Kau menyaksikan bulir-bulir air mengalir di panel jendela kamarmu. Kaca mulai mengembun dan endapan airnya hampir mengaburkan pandanganmu terhadap seorang perempuan yang sedari tadi berdiri di teras rumah sambil mengetuk-ngetuk pintu. Kau yakin ini bukan sebuah kebetulan. Perempuan itu benar-benar datang sesuai janjinya, tetapi kau masih ragu untuk membukakan pintu untuknya.
Kau tahu hanya butuh delapan belas langkah untuk mendatangi pintu itu. Cukup menuruni sepuluh anak tangga, lalu berjalan delapan langkah lagi untuk membukakannya. Atau bahkan, bisa saja kurang dari delapan belas langkah. Ini hanya soal pilihan; kau bisa menyingkatnya dengan menuruni dua anak tangga sekaligus dalam satu langkah. Tetapi, alih-alih segera melangkah, kau memilih diam sambil menerka-nerka apa yang sebenarnya diinginkan perempuan itu.
Kau menoleh ke sekeliling. Matamu liar menerawang ke segenap penjuru kamar. Di sisi kananmu, selang beberapa inci, adalah sebuah meja. Dan di permukaan meja itu, diterangi secercah cahaya, tepat di atas tumpukan buku, secarik kertas tergeletak dan kau beringsut menghampiri meja tersebut. Jemarimu sigap namun penuh kehati-hatian mengambil secarik kertas itu, seolah ia adalah barang paling berharga yang pernah kaupunya selama hidupmu. Perlahan-lahan kau membaca huruf-huruf yang termaktub dalam kertas itu. Memastikan untuk ke sekian kalinya bahwa huruf-huruf tersebut benar-benar tertulis dan perempuan itulah yang menuliskannya.

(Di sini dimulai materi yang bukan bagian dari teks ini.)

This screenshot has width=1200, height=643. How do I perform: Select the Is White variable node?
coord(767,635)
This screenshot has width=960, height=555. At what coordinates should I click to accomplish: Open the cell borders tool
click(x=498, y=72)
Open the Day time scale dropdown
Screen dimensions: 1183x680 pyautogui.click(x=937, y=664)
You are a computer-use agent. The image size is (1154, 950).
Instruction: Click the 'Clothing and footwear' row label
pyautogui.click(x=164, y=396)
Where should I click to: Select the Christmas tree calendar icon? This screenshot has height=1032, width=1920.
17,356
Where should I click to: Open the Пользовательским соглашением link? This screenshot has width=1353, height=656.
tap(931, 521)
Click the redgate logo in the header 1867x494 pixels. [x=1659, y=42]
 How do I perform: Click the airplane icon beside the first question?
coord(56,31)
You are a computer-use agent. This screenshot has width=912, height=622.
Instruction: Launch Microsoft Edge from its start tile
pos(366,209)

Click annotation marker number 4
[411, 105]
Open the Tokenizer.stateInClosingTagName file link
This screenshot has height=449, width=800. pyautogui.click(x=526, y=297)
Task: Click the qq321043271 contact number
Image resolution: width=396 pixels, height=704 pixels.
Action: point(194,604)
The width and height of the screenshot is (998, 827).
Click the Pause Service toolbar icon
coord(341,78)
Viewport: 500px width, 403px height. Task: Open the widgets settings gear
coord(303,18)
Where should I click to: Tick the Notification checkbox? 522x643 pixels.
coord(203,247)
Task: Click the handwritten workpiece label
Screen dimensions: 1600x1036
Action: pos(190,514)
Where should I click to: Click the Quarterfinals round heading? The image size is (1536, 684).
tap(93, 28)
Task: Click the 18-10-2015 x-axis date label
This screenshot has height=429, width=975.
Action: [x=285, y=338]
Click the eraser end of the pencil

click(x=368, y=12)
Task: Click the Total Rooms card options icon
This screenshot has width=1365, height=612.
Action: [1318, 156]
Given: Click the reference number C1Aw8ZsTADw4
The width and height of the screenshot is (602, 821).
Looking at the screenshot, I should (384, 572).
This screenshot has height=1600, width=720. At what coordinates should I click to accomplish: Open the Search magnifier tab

Beberapa jenak kemudian, kau melipat kertas itu lantas memasukkannya ke saku kemeja.
“Ternyata ia benar-benar menepati janjinya,” batinmu.
***
Adalah waktu mengajarkan banyak hal pada setiap insan, tapi nahas ia tidak pernah mengajarkan kita bagaimana cara melupakan masa lalu yang sarat derita. Aku mendatangi pekuburan ini lagi dan menyapa gundukan tanah yang menjadi tempat janinku bersemayam itu, seperti yang sering kulakukan dua tahun lalu seraya membohongi diri: meyakini bahwa seonggok daging di dalamnya telah tumbuh menjadi seorang balita sedang merengek karena ditinggal pergi ibunya.
Tak banyak yang berubah dari pekuburan ini. Sebuah pohon beringin tua menjulang tepat di tengah pekuburan. Ranting-rantingnya menggelayut hampir menapak ke tanah. Selang satu pelemparan batu dari beringin itu, berdiri sebuah dangau yang sama tuanya.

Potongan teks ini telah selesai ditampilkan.